Ed è qui che il discorso si allarga naturalmente al Liberty, che a Palermo trovò una delle sue espressioni più intense e riconoscibili, come forma complessiva del vivere civile: architettura, arredi, oggetti, manifatture, disegno industriale ed eleganza urbana. Una cultura della forma che ebbe nei Basile, padre e figlio, i suoi interpreti maggiori, e che trovò negli stabilimenti Ducrot uno dei luoghi in cui arte e industria riuscirono davvero a parlarsi. Non è un caso che il nome Ducrot sia legato non solo agli arredi e alle arti applicate, ma anche a realizzazioni di altissimo livello tecnico e industriale, fino alla produzione di idrovolanti per la Marina e agli interni di prestigiose navi.

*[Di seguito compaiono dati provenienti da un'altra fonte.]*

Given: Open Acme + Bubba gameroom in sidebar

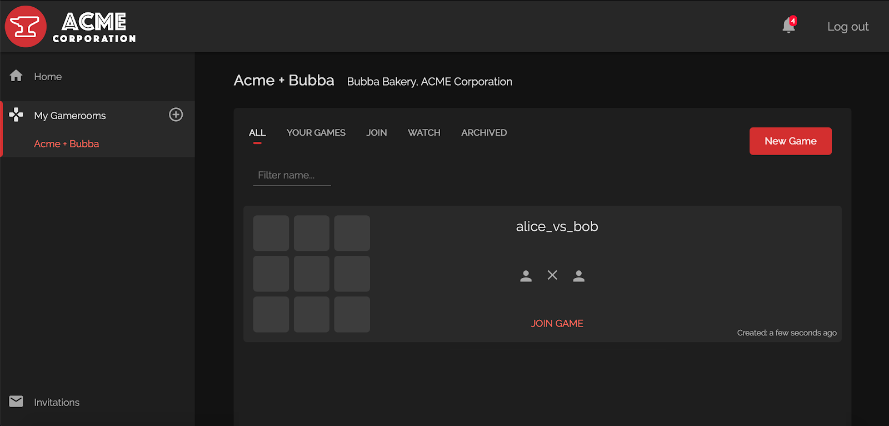Looking at the screenshot, I should tap(67, 144).
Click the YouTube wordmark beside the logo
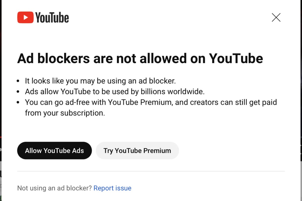Viewport: 302px width, 201px height. (52, 18)
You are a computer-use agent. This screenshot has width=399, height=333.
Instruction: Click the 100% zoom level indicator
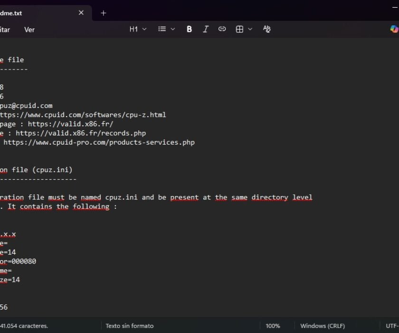coord(273,326)
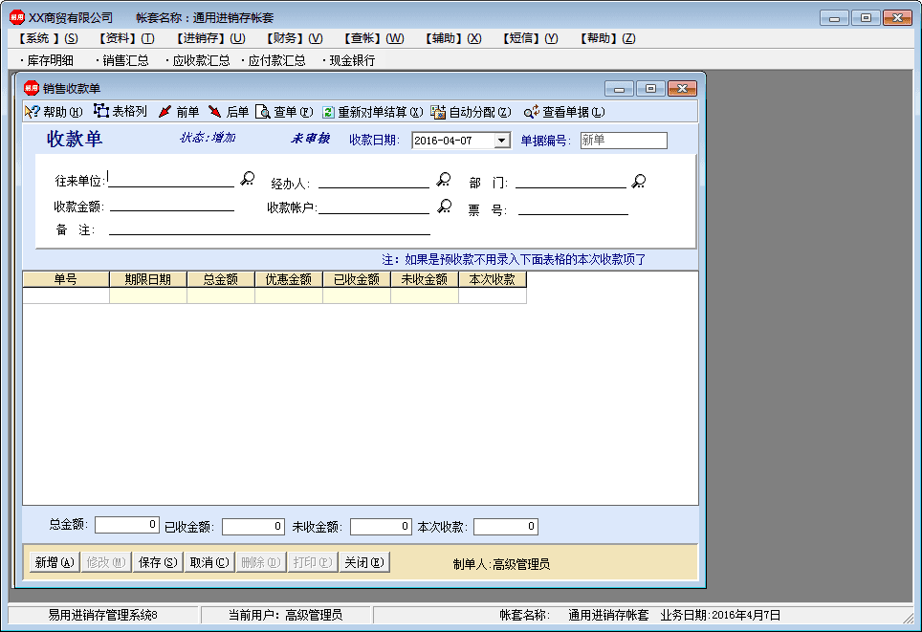
Task: Click the 自动分配(Z) auto allocate icon
Action: [x=438, y=112]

In quella stagione, la fabbrica non era soltanto luogo di produzione: era anche spazio di organizzazione moderna, di specializzazione del lavoro, di attenzione ai dipendenti, secondo una visione avanzata per il tempo, pur dentro i limiti del paternalismo industriale.
Il romanzo di Teriaca ha il merito di riportare tutto questo dentro una forma narrativa accessibile e solida. Rimette in circolo una figura che ha inciso concretamente sull’immaginario e sulla crescita della città, e lo fa raccontando insieme l’uomo, la famiglia, l’impresa e il paesaggio urbano. Tornare a Ducrot, oggi, significa tornare a una Palermo che sapeva immaginare, costruire, esportare e innovare. Una Palermo che non si chiudeva in se stessa, ma dialogava con l’Europa e ne assorbiva gli impulsi migliori.

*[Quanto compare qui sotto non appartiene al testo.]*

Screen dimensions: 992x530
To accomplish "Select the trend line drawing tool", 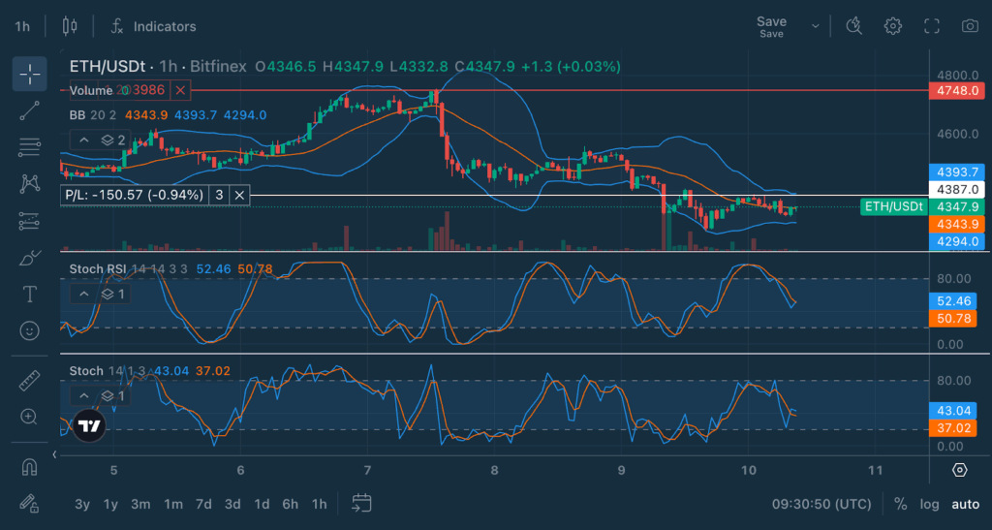I will [x=29, y=110].
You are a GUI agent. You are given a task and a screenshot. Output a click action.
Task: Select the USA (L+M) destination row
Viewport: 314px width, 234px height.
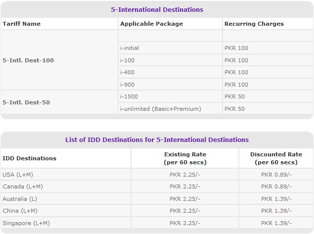pos(157,175)
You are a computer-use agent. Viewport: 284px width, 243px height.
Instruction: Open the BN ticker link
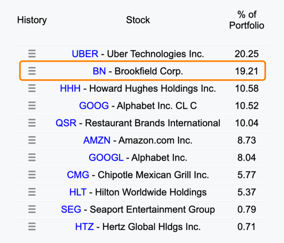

Francesco Teriaca, autore del romanzo, è uno scrittore e studioso che da anni intreccia narrativa, storia e identità siciliana. Nato ad Alia nel 1958, ha completato a Palermo gli studi in Scienze politiche e Storia contemporanea. Nel suo percorso letterario e saggistico ha mostrato un’attenzione costante per la memoria storica, per il tessuto sociale dell’Isola e per quei personaggi che hanno lasciato un’impronta forte nella vicenda siciliana. Tra i suoi lavori figurano, oltre a Je suis Ducrot, anche Croce di Pietra, Fontanamurata, I segreti del lago del Principe, I Costanza, Delitto alla Gurfa, I Signori dell’Acqua e Agguato all’ora sesta, accanto a volumi di taglio storico dedicati alla città di Palermo e al suo mondo del lavoro.

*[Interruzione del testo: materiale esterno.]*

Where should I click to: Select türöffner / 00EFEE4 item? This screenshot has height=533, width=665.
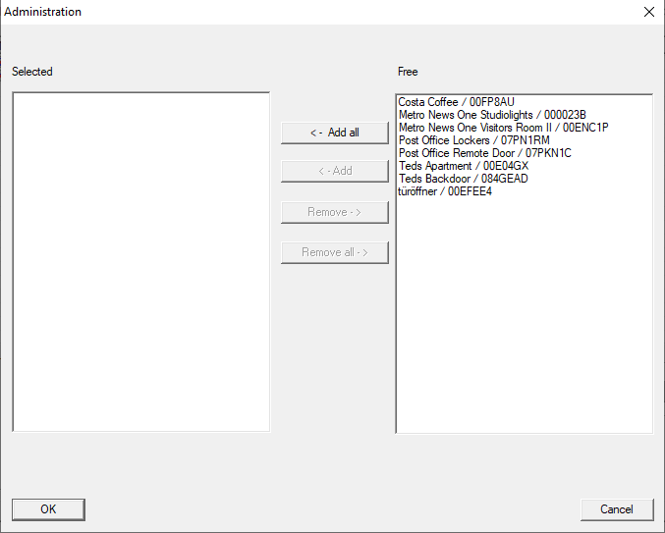[445, 191]
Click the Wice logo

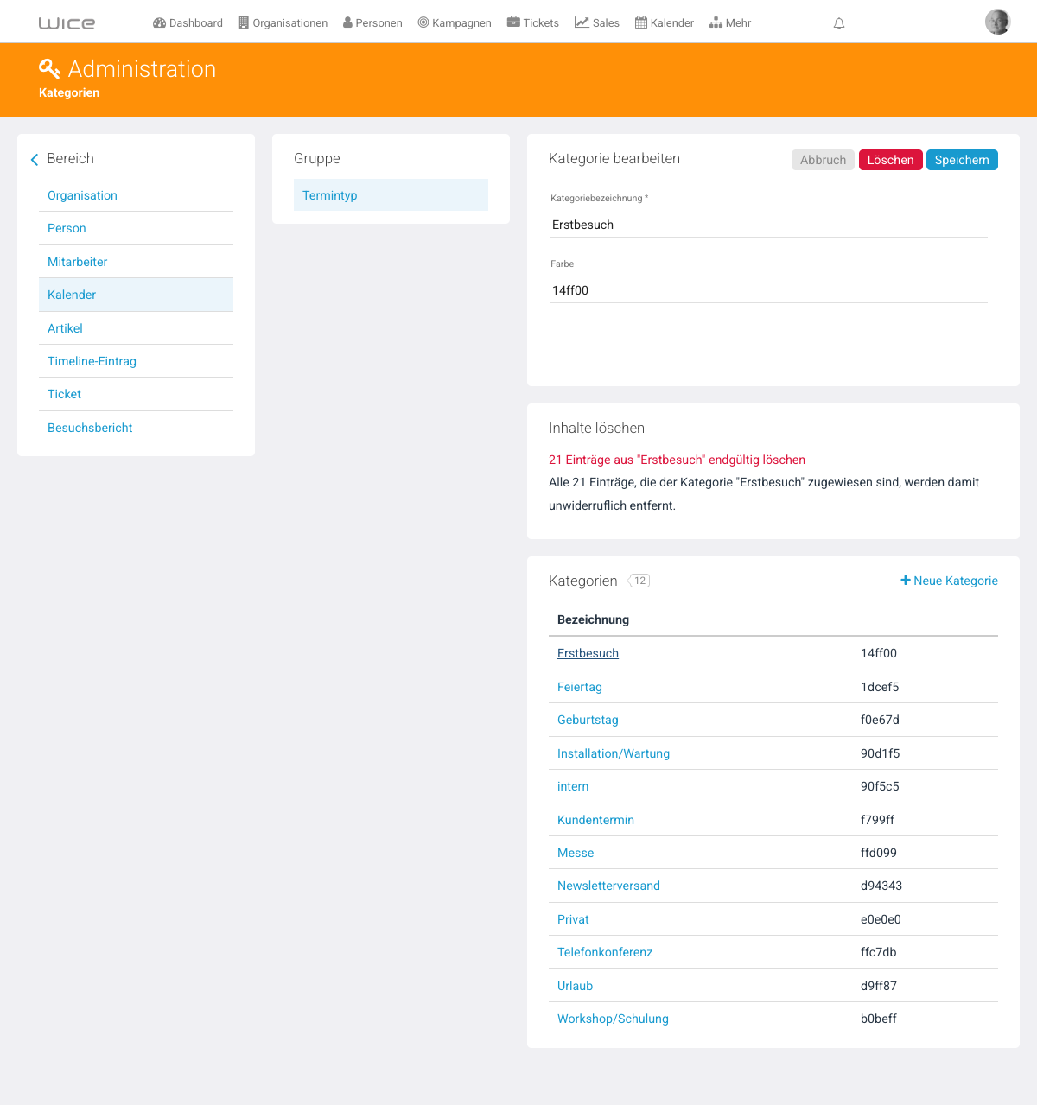(67, 23)
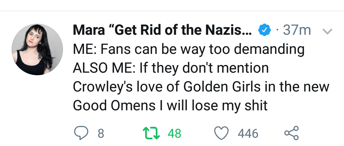Click the "Crowley's love of Golden Girls" line

coord(201,87)
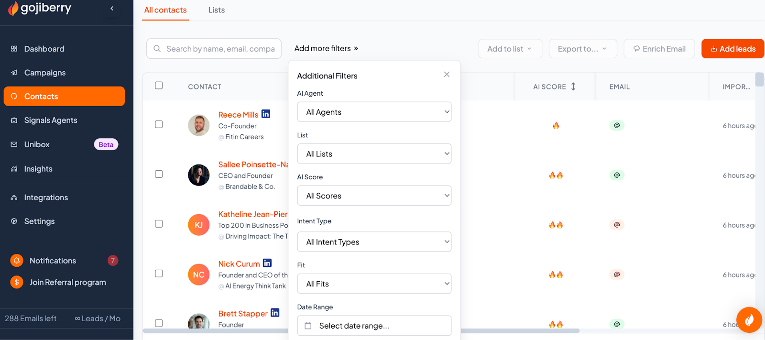Sort contacts by AI Score
765x340 pixels.
[x=573, y=87]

La conferenza di mercoledì 29 aprile a Cluj-Napoca si annuncia quindi come un momento di particolare rilievo culturale. Non solo perché porta la storia di Palermo in un contesto universitario internazionale, ma perché lo fa attraverso un intreccio fertile tra letteratura, biografia, storia economica e storia dell’arte. In tempi in cui spesso si raccontano le città per stereotipi, riportare al centro una figura come Ducrot significa rimettere a fuoco un’altra immagine di Palermo: colta, industriale, raffinata ed europea.